A Tribute to Glenn

  • Glenn H. Baechler
    Reflections from his son Kim
    Dear, Fellow Enthusiasts.
    I am saddened to inform the readers of the Commentator that my father, Glenn Baechler,
    passed away peacefully on July 23rd after taking ill a week earlier.
    My father, Glenn Baechler was born a car collector. At the age of 22 he towed home a
    1920 McLaughlin Light 6, much to the chagrin of his father. This car was to be the first
    of a collection that at one time, was considered to be the finest representation of early
    Canadian automobiles in North America. This leisure passion turned into a legacy that
    would last his entire life.
    My Dad’s love of automobiles wasn’t a hobby borne solely from the physical or unique
    aspects of the vehicles. He was resolute in ensuring that his car collecting was as much
    about preservation of an important part of history as it was about enjoyment. As an
    individual who is mechanically inclined, and an avid wood worker, most of the
    restoration work was carried out by himself. It was during the many hours of restoration
    that Dad was able to contemplate the mechanical processes of years gone by. Not only
    was the uniqueness of the cars he collected important, but the preservation and historical
    accuracy of the restoration. His restorations were made to serve as a working historical
    record of the automobile.
    To meet the objective of restoration accuracy, Dad would thoroughly research each
    vehicle. He would pursue interviewing the original car company founders or their
    children. Many of these interviews, such as Sam McLaughlin, the pioneer of
    McLaughlin and McLaughlin-Buick, and finally GM of Canada, were taped and the
    cassettes remain a part of his historical data base. The research became as much a part of
    the collection and preservation of the automobile as did the actual restoration of the
    Through his years of research Dad’s sharp mind was inundated with facts and questions
    which lead to countless hours of discussion and more research.
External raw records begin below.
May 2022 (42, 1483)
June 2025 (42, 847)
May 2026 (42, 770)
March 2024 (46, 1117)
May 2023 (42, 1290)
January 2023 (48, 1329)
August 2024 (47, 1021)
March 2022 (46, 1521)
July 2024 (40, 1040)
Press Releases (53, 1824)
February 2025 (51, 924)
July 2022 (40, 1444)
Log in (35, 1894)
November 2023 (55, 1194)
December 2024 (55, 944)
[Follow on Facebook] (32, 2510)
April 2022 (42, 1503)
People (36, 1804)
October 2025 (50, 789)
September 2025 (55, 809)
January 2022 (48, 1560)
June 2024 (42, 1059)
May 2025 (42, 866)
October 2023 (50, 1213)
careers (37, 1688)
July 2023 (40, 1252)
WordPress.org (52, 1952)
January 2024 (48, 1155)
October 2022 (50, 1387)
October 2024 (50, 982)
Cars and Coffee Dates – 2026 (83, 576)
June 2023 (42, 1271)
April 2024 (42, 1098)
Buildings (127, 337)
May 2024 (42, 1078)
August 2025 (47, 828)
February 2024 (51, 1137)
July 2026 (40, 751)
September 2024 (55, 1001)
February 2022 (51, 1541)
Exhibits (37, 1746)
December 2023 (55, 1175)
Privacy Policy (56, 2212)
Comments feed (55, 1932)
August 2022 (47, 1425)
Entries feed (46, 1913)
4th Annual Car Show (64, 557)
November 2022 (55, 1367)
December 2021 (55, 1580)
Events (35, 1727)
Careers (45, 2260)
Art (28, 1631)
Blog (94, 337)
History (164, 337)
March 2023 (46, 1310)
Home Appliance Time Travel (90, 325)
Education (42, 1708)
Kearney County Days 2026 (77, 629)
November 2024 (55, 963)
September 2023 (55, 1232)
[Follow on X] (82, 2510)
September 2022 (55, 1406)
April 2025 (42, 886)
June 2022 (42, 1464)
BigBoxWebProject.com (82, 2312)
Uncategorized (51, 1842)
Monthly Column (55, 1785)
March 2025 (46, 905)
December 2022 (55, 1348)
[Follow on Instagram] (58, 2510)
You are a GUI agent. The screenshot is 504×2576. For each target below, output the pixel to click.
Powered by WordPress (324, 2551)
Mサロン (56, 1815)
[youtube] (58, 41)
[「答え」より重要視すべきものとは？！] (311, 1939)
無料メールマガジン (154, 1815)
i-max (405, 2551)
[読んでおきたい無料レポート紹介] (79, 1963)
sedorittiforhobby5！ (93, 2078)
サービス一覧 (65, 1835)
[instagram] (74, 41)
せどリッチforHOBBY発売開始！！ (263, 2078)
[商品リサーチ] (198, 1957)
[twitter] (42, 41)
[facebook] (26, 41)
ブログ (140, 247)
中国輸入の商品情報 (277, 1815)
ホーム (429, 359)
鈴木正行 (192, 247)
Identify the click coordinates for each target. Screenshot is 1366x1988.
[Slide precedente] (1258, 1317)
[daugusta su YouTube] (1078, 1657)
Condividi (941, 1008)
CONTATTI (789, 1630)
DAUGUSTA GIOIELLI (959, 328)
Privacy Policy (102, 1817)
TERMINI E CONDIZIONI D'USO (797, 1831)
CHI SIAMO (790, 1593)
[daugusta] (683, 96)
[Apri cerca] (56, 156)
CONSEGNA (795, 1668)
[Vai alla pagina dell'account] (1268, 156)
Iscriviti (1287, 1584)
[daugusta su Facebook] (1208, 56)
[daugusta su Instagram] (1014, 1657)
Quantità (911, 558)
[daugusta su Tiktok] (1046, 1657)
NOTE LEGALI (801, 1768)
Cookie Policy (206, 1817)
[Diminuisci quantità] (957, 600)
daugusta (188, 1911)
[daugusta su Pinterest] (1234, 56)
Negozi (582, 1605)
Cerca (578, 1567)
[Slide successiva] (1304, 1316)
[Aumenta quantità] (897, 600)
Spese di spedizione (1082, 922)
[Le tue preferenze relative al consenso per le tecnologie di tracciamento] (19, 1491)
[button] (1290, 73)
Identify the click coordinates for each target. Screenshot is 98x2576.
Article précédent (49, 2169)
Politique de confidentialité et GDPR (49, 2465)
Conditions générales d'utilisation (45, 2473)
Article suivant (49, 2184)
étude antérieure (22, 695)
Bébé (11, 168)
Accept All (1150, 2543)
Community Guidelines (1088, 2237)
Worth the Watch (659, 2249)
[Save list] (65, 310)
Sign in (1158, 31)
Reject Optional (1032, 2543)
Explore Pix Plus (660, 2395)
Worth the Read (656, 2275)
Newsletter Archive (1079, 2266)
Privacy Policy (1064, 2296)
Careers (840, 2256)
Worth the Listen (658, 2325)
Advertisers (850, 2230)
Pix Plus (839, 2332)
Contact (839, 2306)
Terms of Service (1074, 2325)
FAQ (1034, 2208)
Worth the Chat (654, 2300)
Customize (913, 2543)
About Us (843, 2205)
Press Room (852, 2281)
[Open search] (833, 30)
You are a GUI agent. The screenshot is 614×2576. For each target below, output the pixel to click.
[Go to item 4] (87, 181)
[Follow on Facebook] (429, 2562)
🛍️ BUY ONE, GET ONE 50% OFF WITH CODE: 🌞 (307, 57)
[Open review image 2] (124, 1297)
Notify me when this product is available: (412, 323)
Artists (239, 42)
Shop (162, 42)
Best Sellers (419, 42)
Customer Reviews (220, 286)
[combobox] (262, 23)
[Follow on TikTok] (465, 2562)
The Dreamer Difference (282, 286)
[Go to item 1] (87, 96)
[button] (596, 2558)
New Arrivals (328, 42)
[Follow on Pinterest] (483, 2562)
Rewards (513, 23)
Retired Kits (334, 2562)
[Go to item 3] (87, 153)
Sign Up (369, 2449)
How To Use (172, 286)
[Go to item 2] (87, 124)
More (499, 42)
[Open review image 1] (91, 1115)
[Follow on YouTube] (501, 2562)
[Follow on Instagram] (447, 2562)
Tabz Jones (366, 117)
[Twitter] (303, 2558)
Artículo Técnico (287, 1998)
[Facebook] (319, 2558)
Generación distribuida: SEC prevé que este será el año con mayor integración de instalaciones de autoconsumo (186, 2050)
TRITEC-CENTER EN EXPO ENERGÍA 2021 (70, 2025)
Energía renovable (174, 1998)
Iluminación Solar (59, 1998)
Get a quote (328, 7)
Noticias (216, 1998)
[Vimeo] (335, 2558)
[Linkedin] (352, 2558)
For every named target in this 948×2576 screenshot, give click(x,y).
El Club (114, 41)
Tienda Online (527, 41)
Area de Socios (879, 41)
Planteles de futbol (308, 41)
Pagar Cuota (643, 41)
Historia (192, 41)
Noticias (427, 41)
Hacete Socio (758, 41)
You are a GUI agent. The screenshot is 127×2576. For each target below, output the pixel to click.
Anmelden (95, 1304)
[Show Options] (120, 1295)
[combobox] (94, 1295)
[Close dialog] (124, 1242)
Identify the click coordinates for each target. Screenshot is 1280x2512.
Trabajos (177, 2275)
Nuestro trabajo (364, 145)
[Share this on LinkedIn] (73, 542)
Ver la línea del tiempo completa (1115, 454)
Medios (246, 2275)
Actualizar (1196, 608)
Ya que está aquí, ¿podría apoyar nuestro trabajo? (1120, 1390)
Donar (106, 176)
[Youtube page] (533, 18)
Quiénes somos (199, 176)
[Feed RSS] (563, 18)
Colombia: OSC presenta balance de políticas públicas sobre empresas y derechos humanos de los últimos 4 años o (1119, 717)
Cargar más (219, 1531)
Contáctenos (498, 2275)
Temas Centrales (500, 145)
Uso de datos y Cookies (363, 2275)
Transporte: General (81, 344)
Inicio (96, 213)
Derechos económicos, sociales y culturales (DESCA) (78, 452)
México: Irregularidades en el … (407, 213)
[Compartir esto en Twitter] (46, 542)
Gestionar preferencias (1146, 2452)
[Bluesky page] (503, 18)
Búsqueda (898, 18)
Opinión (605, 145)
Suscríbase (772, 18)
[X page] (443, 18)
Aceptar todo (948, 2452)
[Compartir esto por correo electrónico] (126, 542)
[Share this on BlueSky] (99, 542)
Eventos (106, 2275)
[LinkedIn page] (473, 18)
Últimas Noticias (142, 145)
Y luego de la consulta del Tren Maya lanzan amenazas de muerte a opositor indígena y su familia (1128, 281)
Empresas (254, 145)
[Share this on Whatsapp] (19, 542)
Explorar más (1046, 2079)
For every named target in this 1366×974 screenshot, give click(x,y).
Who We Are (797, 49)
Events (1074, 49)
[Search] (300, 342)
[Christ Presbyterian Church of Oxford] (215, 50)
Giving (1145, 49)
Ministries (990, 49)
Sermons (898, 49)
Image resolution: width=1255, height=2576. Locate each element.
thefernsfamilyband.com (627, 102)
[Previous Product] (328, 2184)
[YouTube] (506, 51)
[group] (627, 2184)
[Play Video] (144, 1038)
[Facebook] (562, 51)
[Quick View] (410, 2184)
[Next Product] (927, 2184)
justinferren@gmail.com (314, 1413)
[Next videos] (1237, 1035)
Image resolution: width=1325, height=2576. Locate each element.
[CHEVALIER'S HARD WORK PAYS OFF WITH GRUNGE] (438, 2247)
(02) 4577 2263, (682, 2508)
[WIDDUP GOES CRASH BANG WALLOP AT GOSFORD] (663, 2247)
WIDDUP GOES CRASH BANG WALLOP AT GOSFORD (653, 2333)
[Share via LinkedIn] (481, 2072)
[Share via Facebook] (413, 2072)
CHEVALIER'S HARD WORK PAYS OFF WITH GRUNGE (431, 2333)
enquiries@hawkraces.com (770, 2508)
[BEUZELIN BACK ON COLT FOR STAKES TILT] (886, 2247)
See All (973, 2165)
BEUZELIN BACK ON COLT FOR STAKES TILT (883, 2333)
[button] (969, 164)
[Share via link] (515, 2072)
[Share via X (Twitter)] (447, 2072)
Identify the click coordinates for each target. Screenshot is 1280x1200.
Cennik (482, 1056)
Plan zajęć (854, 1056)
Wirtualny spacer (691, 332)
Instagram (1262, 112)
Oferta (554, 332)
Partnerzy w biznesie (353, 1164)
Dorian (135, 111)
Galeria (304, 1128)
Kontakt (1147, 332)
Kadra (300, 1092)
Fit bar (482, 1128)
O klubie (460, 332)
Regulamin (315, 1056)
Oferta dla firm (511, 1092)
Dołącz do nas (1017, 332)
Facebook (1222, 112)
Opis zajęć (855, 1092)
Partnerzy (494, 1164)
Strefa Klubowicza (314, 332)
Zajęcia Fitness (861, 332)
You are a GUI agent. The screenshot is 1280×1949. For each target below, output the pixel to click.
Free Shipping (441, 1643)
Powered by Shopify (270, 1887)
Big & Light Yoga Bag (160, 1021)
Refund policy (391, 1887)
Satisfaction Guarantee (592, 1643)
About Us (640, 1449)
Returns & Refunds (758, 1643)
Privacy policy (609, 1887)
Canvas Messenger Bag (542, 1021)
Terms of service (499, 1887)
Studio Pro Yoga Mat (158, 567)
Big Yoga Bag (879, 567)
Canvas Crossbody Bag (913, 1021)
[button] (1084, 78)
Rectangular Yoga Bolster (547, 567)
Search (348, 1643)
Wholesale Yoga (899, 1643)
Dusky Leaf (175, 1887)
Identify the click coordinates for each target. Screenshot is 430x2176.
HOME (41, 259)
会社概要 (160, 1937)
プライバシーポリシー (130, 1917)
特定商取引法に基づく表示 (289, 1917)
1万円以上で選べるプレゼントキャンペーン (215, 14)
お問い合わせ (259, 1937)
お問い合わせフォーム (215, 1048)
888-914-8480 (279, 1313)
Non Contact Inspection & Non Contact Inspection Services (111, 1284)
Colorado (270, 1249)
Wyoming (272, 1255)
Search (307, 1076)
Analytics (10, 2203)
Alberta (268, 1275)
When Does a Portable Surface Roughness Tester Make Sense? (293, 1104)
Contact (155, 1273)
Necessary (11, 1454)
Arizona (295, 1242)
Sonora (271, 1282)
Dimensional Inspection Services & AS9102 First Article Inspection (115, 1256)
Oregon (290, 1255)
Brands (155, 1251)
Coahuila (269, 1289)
He spent considerable
    time researching the differences between Canadian built and US built vehicles. He would
    research advertising promotions, magazines, manuals, and reference books of the era and
    meticulously document the information. Personal interviews with company owners
    helped round out the research. His collection of information is extensive and included
    some of the rarest full sets of Canadian magazines known. In time, Dad was widely
    recognized as an authority on Canadian automobiles and many hours were spent
    answering telephone calls and letters, and emails, from those seeking advice about some
    aspect of antique automobiles.
    In 1976, Dad’s vast collection of reference material was compiled into the book “Cars of
    Canada” co-authored by Hugh Durnford. According to many, the book is the
    authoritative reference for Canadian built cars. I recall Dad spending many hours
  • writing, researching, and editing pages of this publication. Within our family, it was very
    clear, the intent of the authors was not to profit from the publication of the book, but
    rather to share information and hopefully correct misinformation. There is no better way
    to preserve automobiles and automotive history then to publish fact-based material.
    Over the past few years, Dad has donated much of his historical information to various
    museums so that access is available for anyone interested. Dad had not stopped sharing
    information as he continued to write articles for the Old Autos magazine on a variety of
    auto related topics.
    The antique automobile hobby did not start or stop with the restoration, research, or
    sharing of information, it was a family adventure. The shows attended, the tours, and the
    family outings led all of Dad’s children to an appreciation and sharing in the hobby. By
    the time each child was old enough to drive, we had already put in countless hours
    driving an antique car, up and down the lane-way. Shortly thereafter, each of three
    children owned an antique car – a Ford Model N, Model S, and Russell Knight. As a
    young man, I often accompanied my father to the “shop” where cars were stored and
    restored. It was during these times that Dad often spoke of the innovation, values and
    tenacity of those that led the industry. This time spent working on old cars was a time of
    great bonding between father and son.
    Every year in October, for 34 years, Dad would steadfastly visit Hershey Pennsylvania to
    attend the Hershey Regional Fall Meet. In many cases, the whole family joined him on
    the annual journey. Dad would spend countless hours loading cars, parts, literature etc. to
    trailer to Hershey. Once there, we would take turns scouring the field and manning the
    “stall”. It was a time of excitement, frustration and lots of good conversations about cars.
    From the day he brought that first car home, Dad’s passion for antique vehicles
    flourished. Although he mainly pursued the pre-1915 cars, he has owned and toured in
    some of the rarest and exquisite cars built in North America and occasionally Europe and
    Great Britain. He had participated in a multitude of North American tours and a number
    of international touring events. He had a profound appreciation for historical accuracy
    and integrity of antique automobiles. His enthusiasm was contagious and he consistently
    urged young collectors to pick-up the hobby. My father had been involved in antique car
    collection for over 65 years. When it comes to antique automobiles, he was not only a
    collector, he was a historian, an archivist, a writer, an educator, and above all, passionate
    about restoring antique automobiles.
    I hope you will join me in making sure the old car passion stays alive and well.